# Disable Alarm/Immobilizer to Program New Key FOB



## Scarpien (Sep 19, 2017)

The original alarm key FOB that came with my 2003 Nissan Sentra is missing the circuitry--don't know how or when it fell out of the case--so it doesn't work. 

The car's battery died the other day so it set off the alarm but since the key FOB isn't working I had to disconnect the battery terminals to shut the alarm off.

I've since purchased a new alarm key FOB, which I now have to program to work with the car but every time I connect the battery terminals the alarm blares and prevents me from programming the new alarm key FOB.

How do I temporarily disable the alarm/immobilizer system so I can program the new alarm key FOB?


----------



## smj999smj (Jan 1, 2006)

Try putting the key in and turning to "ON" in the ignition switch before you install the battery cable. If that doesn't work, try installing the cables, which would cause the alarm to sound, and then cycle the key in the driver's door lock cylinder a couple times.


----------



## Scarpien (Sep 19, 2017)

Thanks for replying. I'll try it and let you know how it turned out.


----------



## clint_Ezra (Nov 3, 2017)

B15 2000-2006 model as follows...

1 close all doors 
2. lock doors using the power lock button on the door!
3.insert the key in to the ignition barrell fully and remove it fully 6 times in ten seconds
4. (you may hear the locks in the car "Cycle") 

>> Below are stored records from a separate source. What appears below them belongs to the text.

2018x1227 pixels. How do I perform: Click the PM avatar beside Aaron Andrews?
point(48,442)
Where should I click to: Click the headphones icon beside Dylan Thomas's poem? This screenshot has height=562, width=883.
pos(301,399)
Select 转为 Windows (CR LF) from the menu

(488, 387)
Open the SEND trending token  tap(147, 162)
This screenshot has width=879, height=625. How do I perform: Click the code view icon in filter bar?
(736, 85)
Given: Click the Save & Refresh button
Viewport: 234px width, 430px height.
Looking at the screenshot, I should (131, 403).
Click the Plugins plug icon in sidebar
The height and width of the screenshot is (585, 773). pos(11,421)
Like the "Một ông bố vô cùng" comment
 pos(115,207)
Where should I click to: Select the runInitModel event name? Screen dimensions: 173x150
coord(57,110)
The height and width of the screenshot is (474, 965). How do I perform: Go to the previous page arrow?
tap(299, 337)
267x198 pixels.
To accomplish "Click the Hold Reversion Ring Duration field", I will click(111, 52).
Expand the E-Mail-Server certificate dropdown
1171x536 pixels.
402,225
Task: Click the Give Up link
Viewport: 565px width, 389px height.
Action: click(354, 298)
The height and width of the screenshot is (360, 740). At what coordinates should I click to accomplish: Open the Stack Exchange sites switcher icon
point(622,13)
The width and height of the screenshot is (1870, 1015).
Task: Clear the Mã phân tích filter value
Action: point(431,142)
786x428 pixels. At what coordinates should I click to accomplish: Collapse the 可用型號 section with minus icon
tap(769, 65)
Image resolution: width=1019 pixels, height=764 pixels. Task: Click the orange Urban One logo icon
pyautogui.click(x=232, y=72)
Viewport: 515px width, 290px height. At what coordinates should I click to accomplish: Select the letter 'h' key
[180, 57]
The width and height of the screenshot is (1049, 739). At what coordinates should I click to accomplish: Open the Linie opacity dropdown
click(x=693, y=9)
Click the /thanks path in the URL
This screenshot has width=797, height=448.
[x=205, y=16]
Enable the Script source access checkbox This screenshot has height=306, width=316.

5. As soon as you hear the locks cycle put the key in the ignition and turn to position "1" or ACC and press a button on the remote 
but do not start the engine - You need to be quick as a ninja at this point... 

Do you need to program another remote for the car...

YES - Unlock the and then lock the door using the "power lock" on the door handle and within 5 seconds press the remote button on remote number 2

NO -end the procedure with turning off the ignition and opening the door. 

Smile and be happy!!!


----------